In this month's issue of Harvard Business Review, we read about fascinating new research by Jeffrey Cohn, of the executive search firm DHR International, and J.P Flaum, of the consulting firm Green Peak Partners. They have studied the CEO hiring practices and philosophies of 32 private equity firms. Why examine these companies' selection processes for bringing new CEOs on board? Cohn and Flaum argue that these firms are different than most publicly traded companies, because the private equity partners have far more skin in the game than the board members of most public firms. Thus, the private equity partners worry a great deal about getting the hiring decision wrong.
What did these researchers find? First and foremost, Cohn and Flaum argue that, "Experience is overrated." Here's an excerpt from the Harvard Business Review feature on their research:
When filling a CEO position, there’s comfort in hiring someone with prior CEO and industry experience. But the first criterion can dramatically narrow the pool, and the second can yield candidates who are so familiar with the industry that they’re hidebound or likely just to recycle the strategic playbook from their last job. Similarly, overemphasizing quantifiable success in prior positions can be misleading, because results are often a function of “right place/right time” or organizational or team factors rather than one individual. And even within an industry, different competitive positions can demand very different skills—cost cutting versus product innovation versus business model change, for instance. The researchers write, “Past accomplishment and current challenge is rarely an apples-to-apples comparison.” Many of the interviewees said that over the years, they’ve become more open to “nontraditional” candidates who lack degrees from blue-chip schools and haven’t checked the usual boxes in a career progression. One put it this way: “You need someone who can come into a new situation and pick up the fundamentals quickly. A great athlete…is more important than someone with years of experience in an industry.”

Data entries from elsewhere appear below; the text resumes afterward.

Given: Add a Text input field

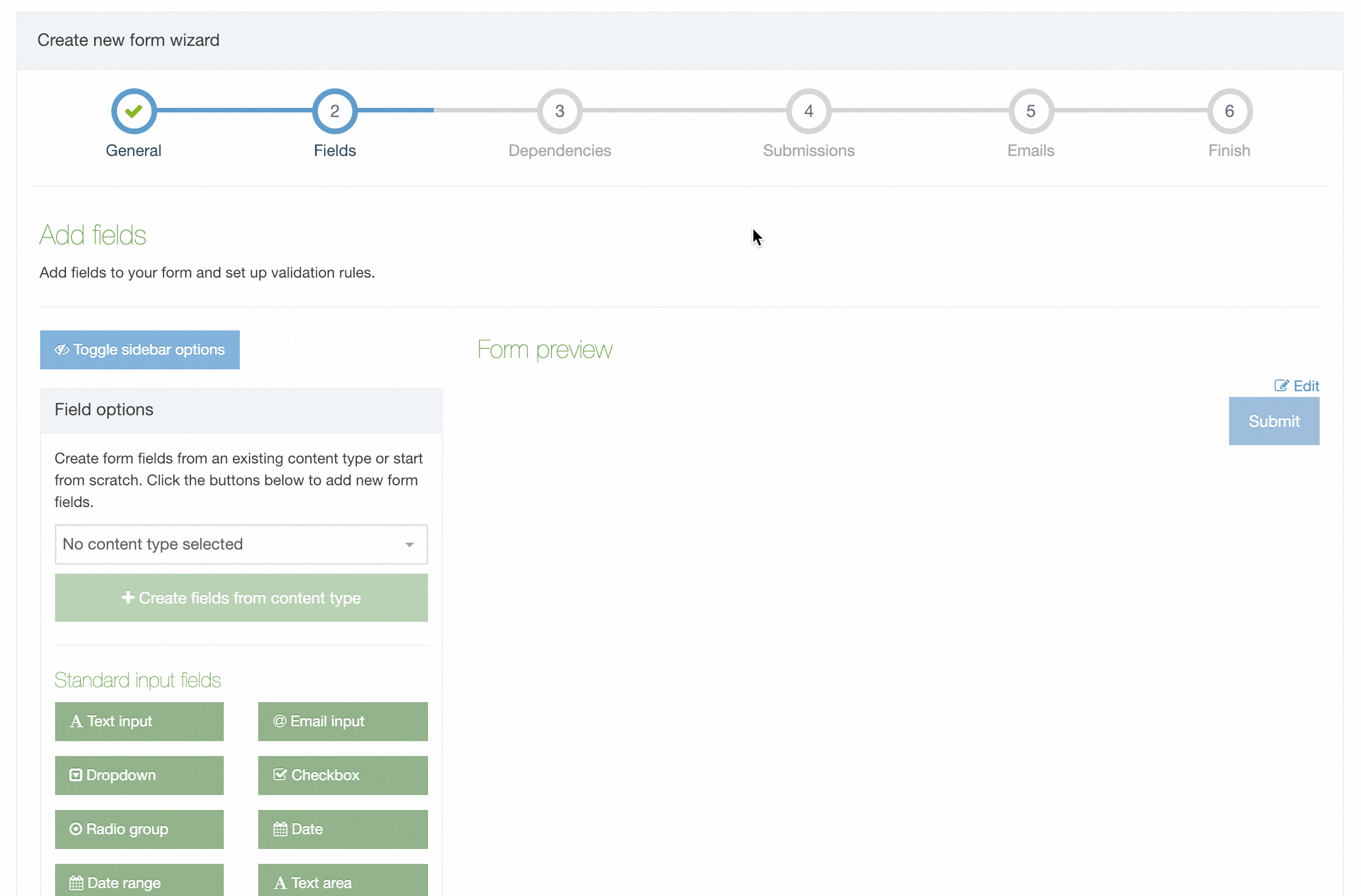Looking at the screenshot, I should [x=139, y=721].
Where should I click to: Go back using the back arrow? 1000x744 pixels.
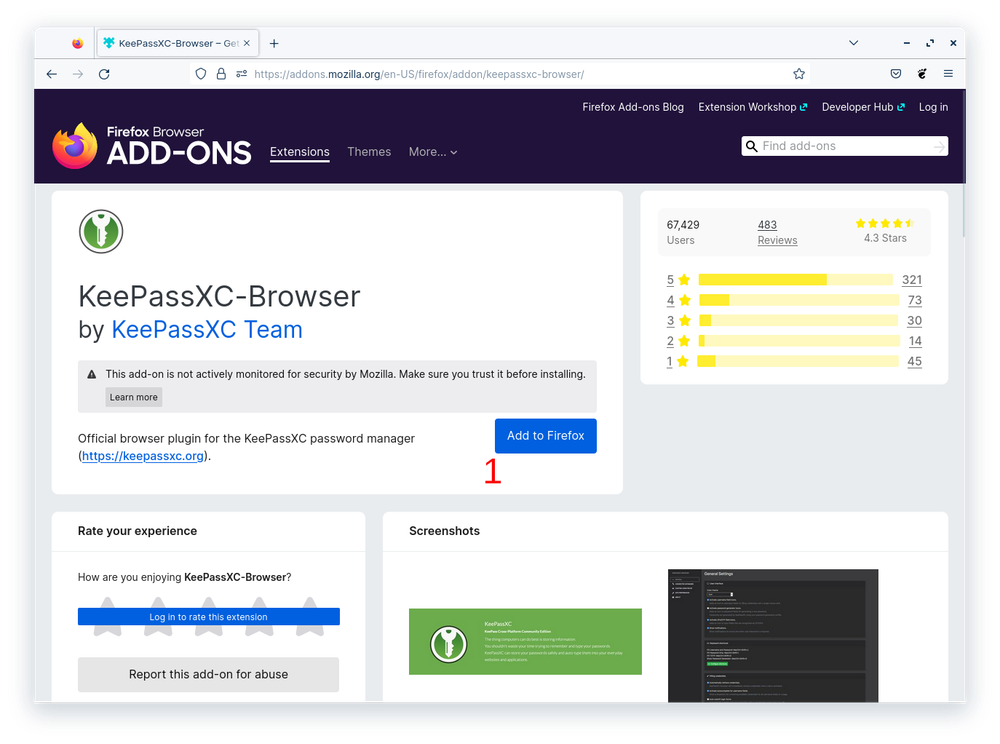click(x=52, y=74)
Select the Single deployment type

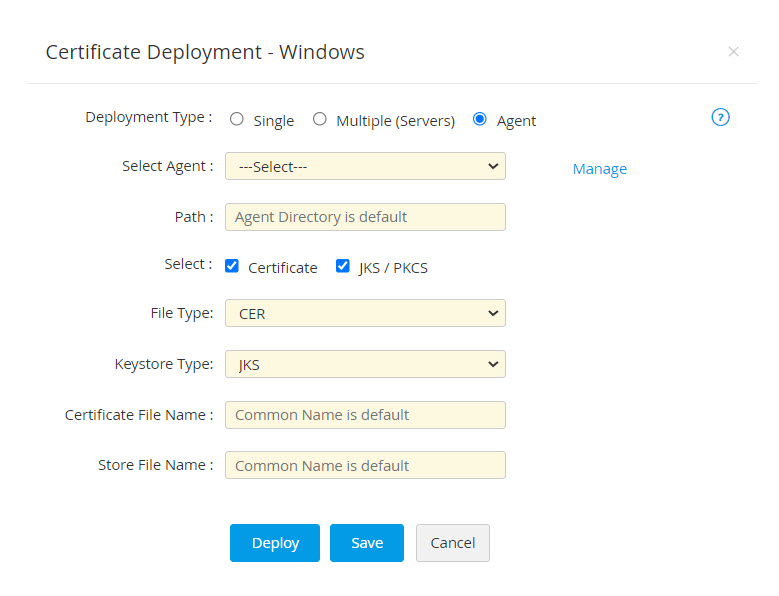click(237, 119)
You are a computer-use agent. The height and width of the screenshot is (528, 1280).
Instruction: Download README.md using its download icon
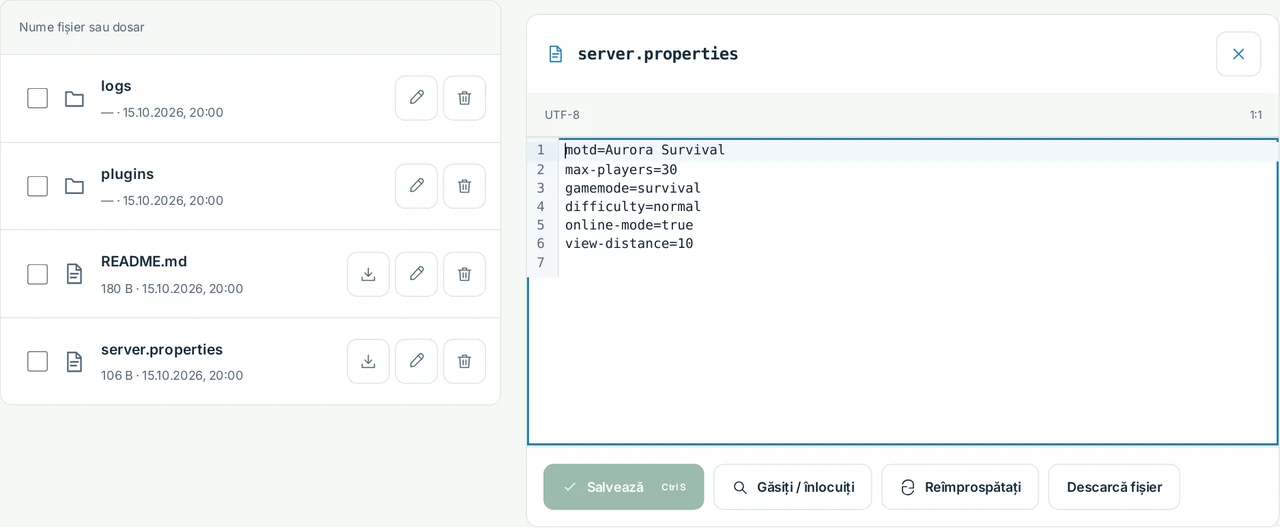pos(368,274)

You need to be careful about the conclusions you draw in this case. I don't think private equity firms believe that experience does not matter. They have concluded that experience is overrated. I think that is probably true in many circumstances. Why? As the excerpt above states, past success may not simply be a function of individual skill. It may have to do with "right place/right time" as well as a series of organizational and team factors that contributed to high performance.
Moreover, I would argue that experience can be a curse as well as a blessing in many situations. Successful people do get trapped into believing that they have discovered a "formula" for managing that can be applied in all future situations. Years ago, Chuck Knight, the former CEO of Emerson Electric, visited my class. He had retired after several decades at Emerson, during which time the firm enjoyed remarkable success. A student asked him, "Mr. Knight, if you were asked to lead a Silicon Valley firm today, would you apply the highly celebrated Emerson strategic planning process that you employed with much success for years?" He replied, "I probably would try, and I probably would fail... and so, I'll stay retired." Everyone laughed. However, he made the powerful point that it would be so enticing to try to apply his winning formula in that new job, but the context would be so different. That same formula would not be ideal in that new circumstance. However, most leaders has a tendency to rely too heavily on what worked for them in the past. That's the potential curse of experience.